• **Set problem**
Please repeat the entries verbatim, from the line containing "You are a GUI" through the end of the entries, inclusive, leaving out the pictures.

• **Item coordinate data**
▬▬▬▬▬▬▬▬▬▬

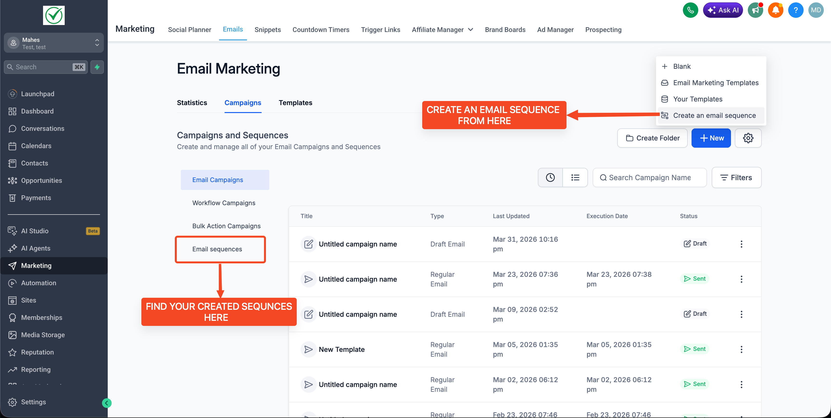Open three-dot menu for New Template row
Viewport: 831px width, 418px height.
tap(741, 349)
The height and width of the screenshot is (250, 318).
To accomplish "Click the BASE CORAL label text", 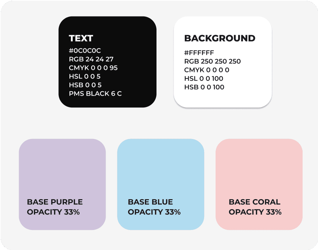I will pos(254,202).
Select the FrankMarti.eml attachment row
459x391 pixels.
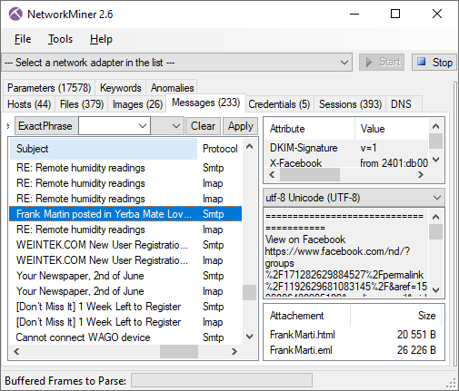pyautogui.click(x=354, y=350)
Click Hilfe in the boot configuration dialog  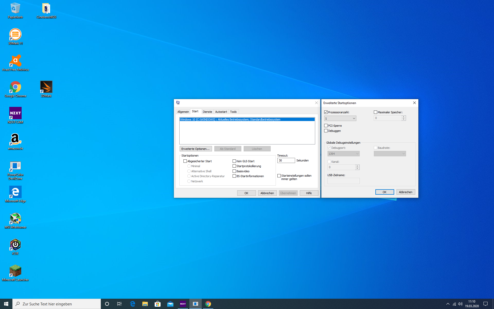[x=309, y=193]
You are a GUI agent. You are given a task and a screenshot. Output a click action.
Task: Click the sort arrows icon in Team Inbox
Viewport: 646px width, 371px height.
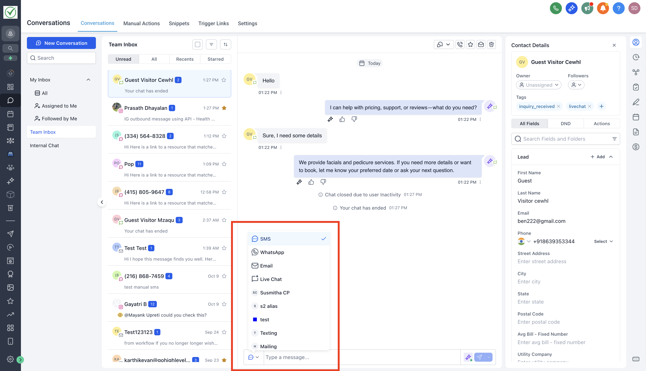tap(226, 45)
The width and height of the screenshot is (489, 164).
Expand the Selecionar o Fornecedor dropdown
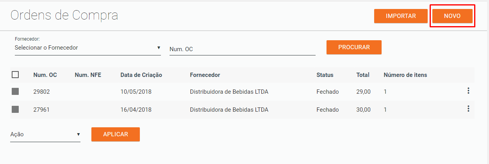click(88, 48)
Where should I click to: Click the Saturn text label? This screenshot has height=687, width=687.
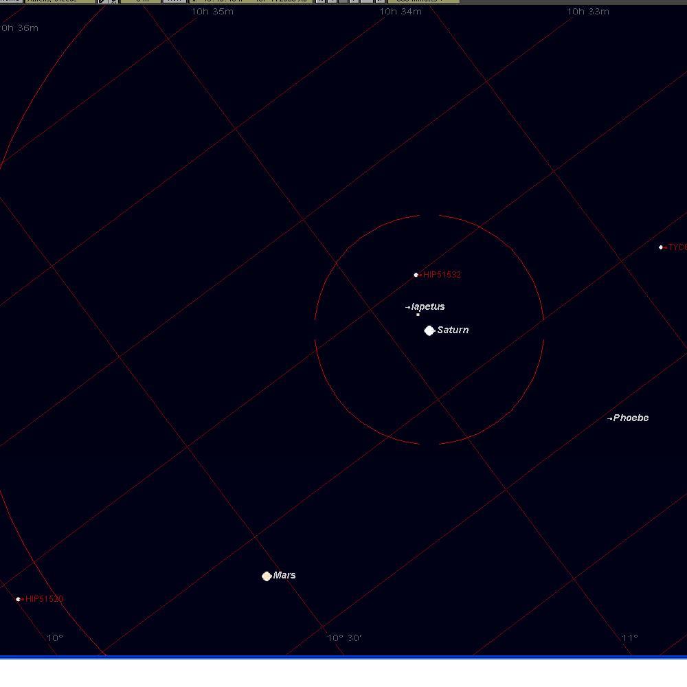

▬▬▬▬▬▬▬▬▬▬

• **Solution to this task**
You are a GUI agent. You are given a task and a screenshot. Output a click action.
Task: Click the sort arrows icon in Team Inbox
Viewport: 646px width, 371px height.
tap(226, 45)
The width and height of the screenshot is (489, 164).
Expand the Selecionar o Fornecedor dropdown
click(88, 48)
Where should I click to: Click the Saturn text label? This screenshot has height=687, width=687.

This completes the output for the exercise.